◆ **What is required**
Can you give every line of the records below as a JSON list of strings, with one string per line, skipping blank lines and leaving the pictures out?

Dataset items
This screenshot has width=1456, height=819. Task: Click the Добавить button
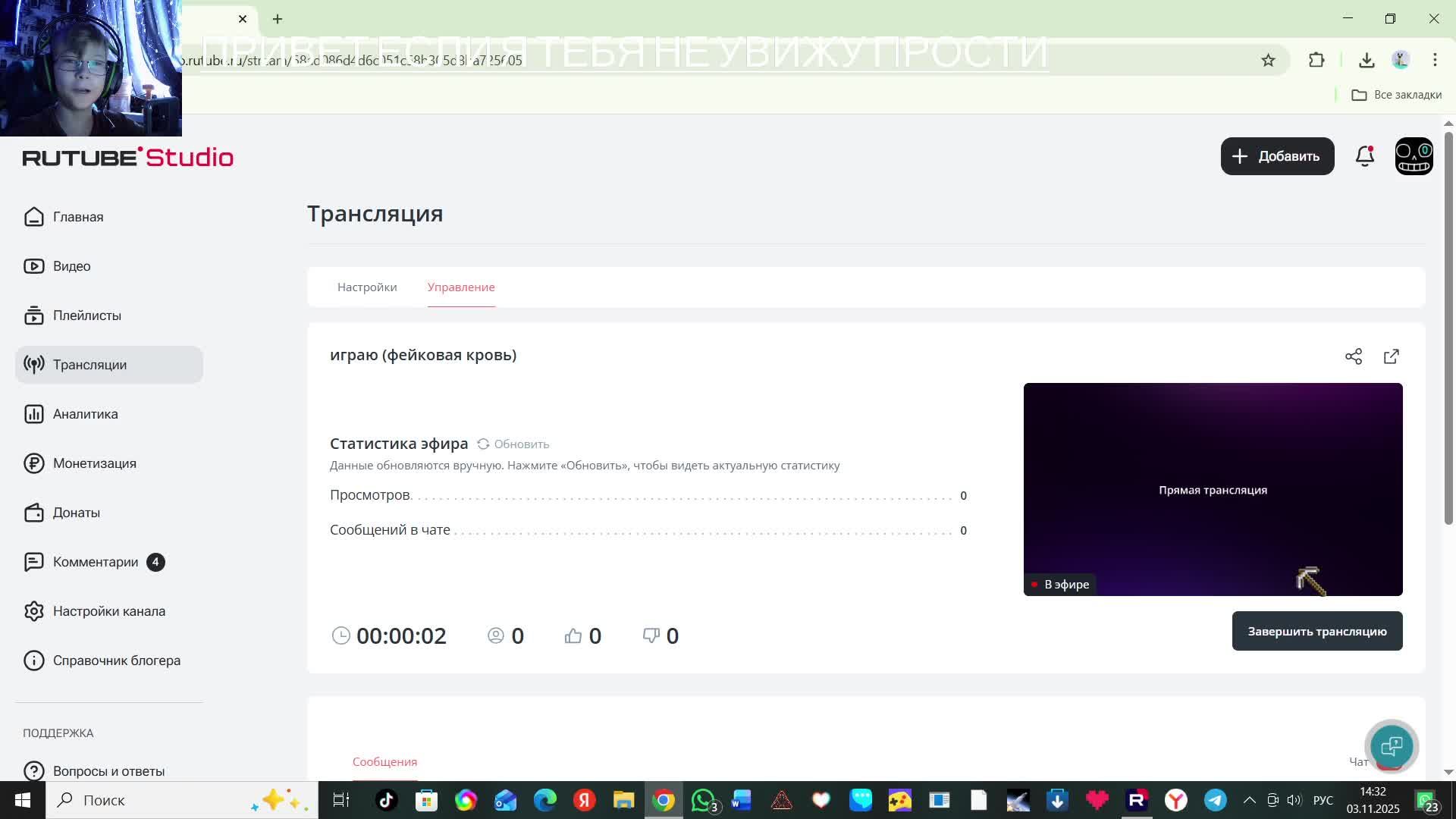(1277, 156)
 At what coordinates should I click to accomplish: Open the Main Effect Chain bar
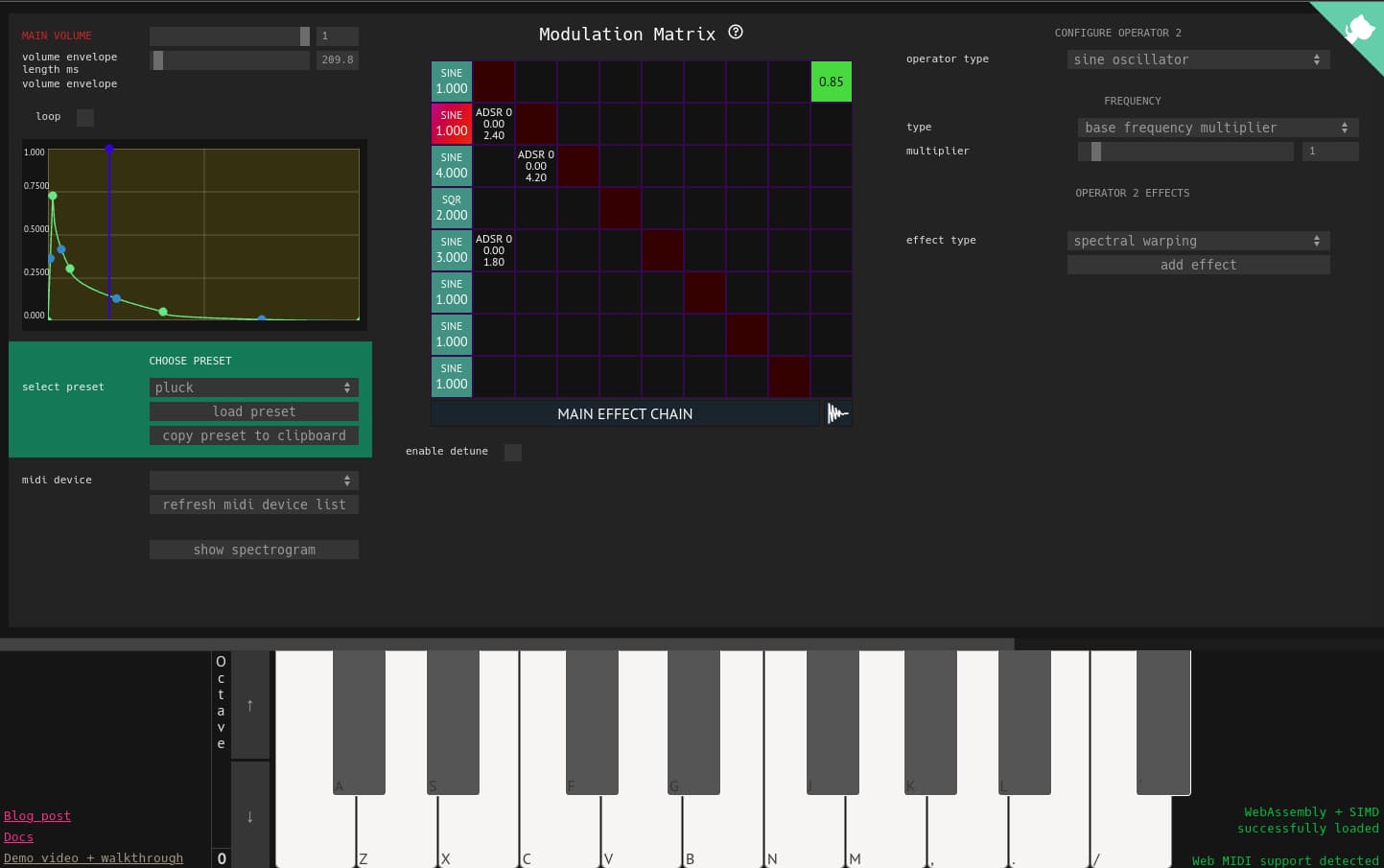point(624,413)
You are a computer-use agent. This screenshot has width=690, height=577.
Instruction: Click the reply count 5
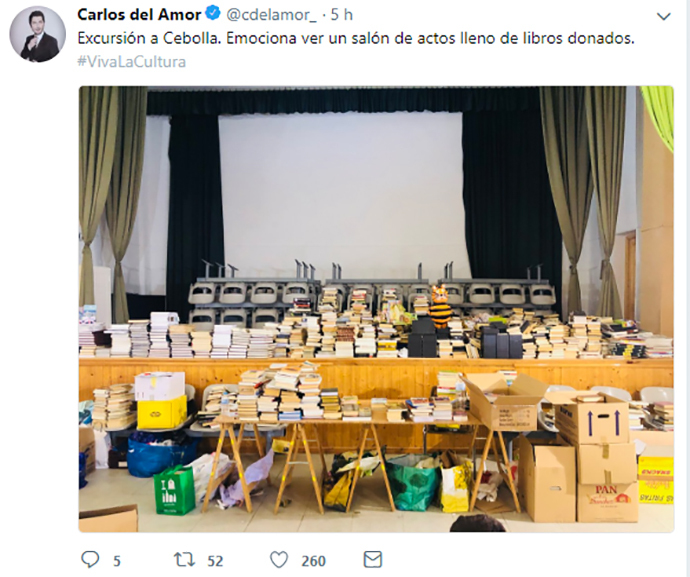tap(117, 561)
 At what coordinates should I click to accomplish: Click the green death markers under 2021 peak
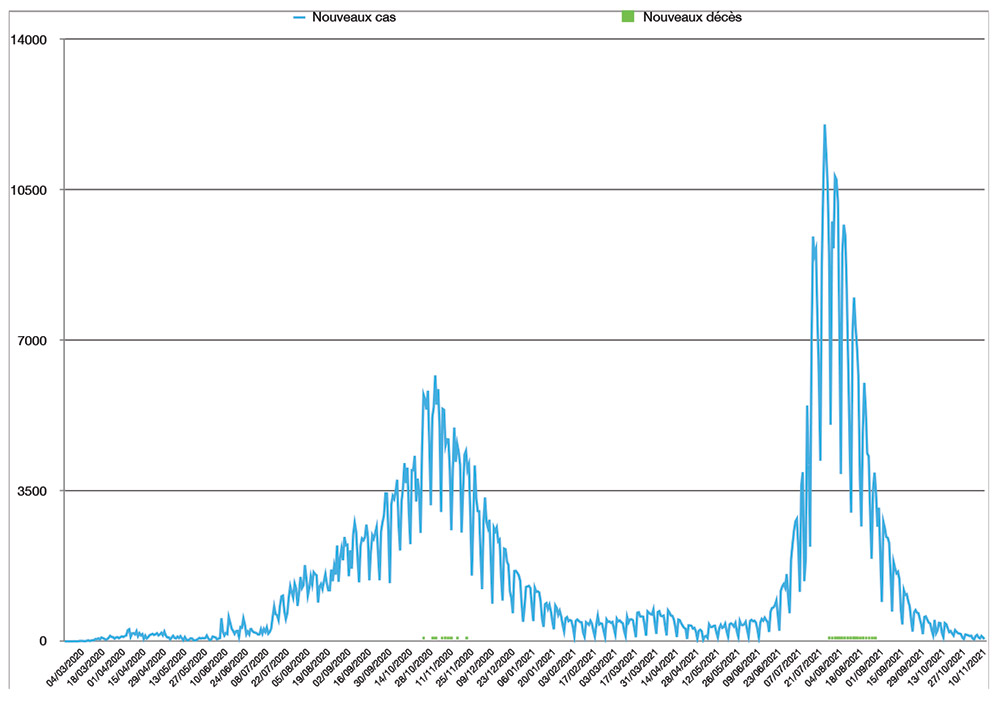click(x=852, y=637)
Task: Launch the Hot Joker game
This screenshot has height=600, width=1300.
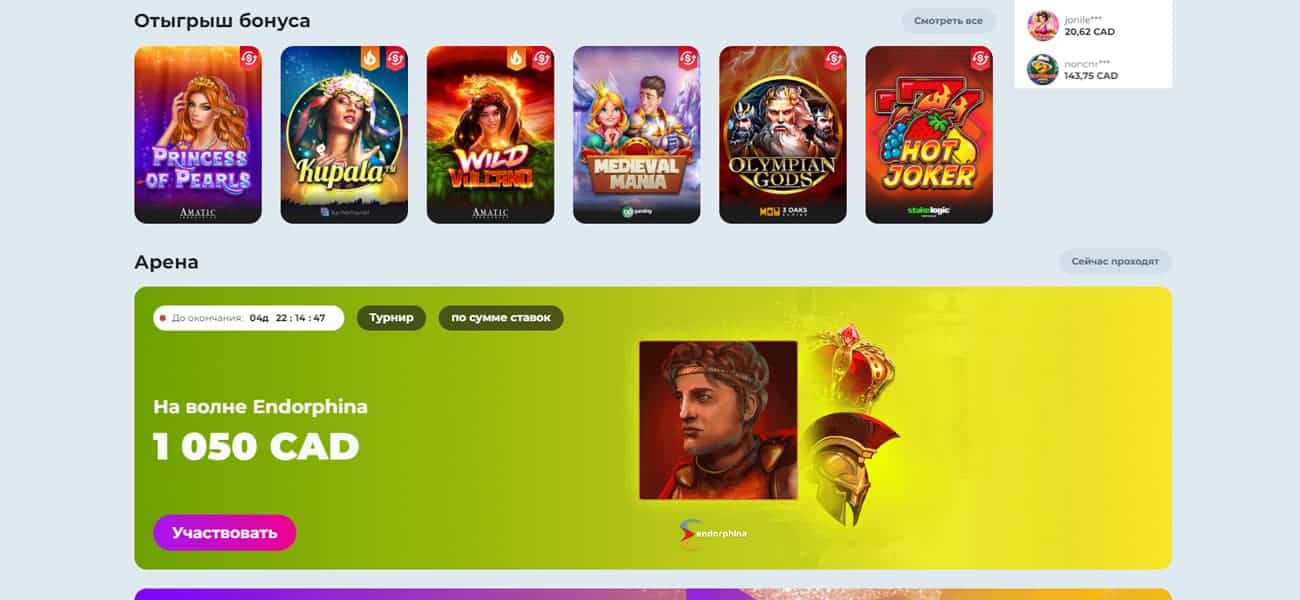Action: click(x=929, y=134)
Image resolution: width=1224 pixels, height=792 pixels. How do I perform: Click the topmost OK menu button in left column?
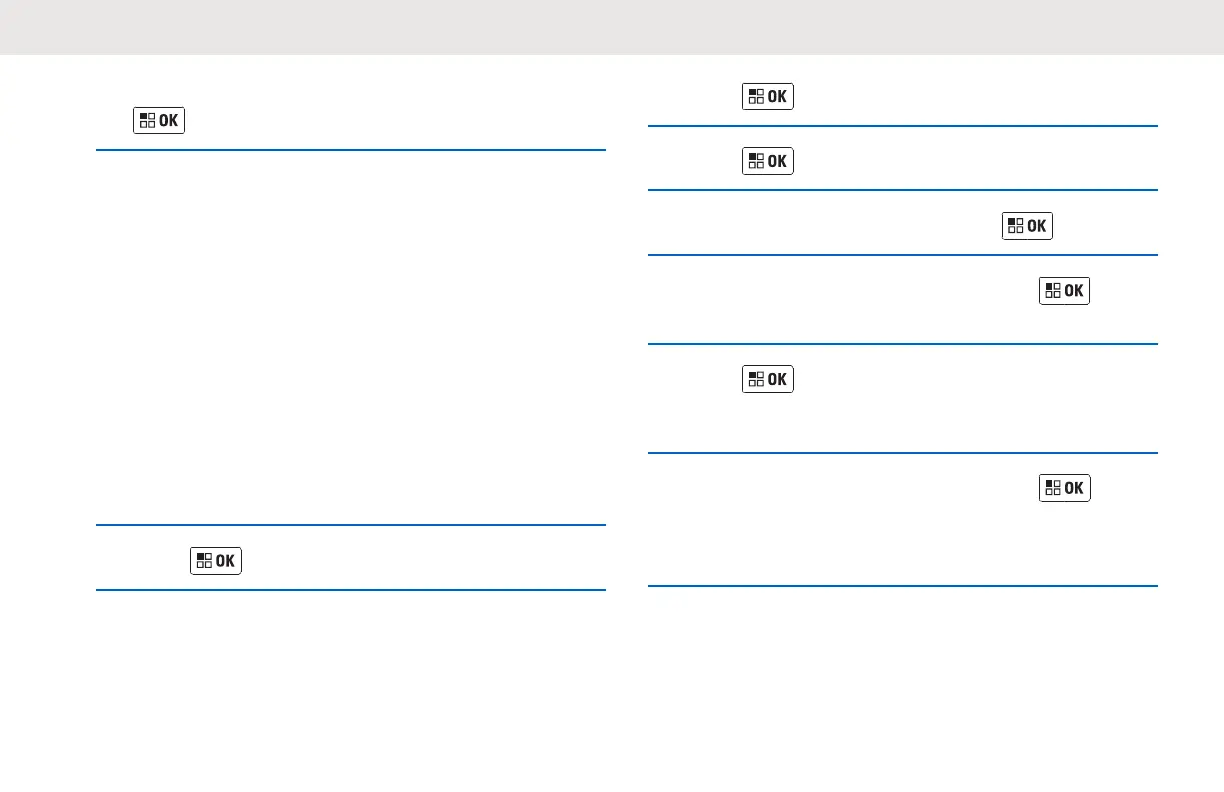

◆ **Worked solution**
[
  "This screenshot has width=1456, height=819. Task: Click the Добавить button",
  "(1277, 156)",
  " At what coordinates should I click to accomplish: Open the Main Effect Chain bar",
  "point(624,413)",
  "You are a computer-use agent. This screenshot has width=690, height=577.",
  "Instruction: Click the reply count 5",
  "tap(117, 561)",
  " At what coordinates should I click to accomplish: Click the green death markers under 2021 peak",
  "click(x=852, y=637)",
  "Task: Launch the Hot Joker game",
  "This screenshot has height=600, width=1300.",
  "Action: click(x=929, y=134)",
  "Image resolution: width=1224 pixels, height=792 pixels. How do I perform: Click the topmost OK menu button in left column?"
]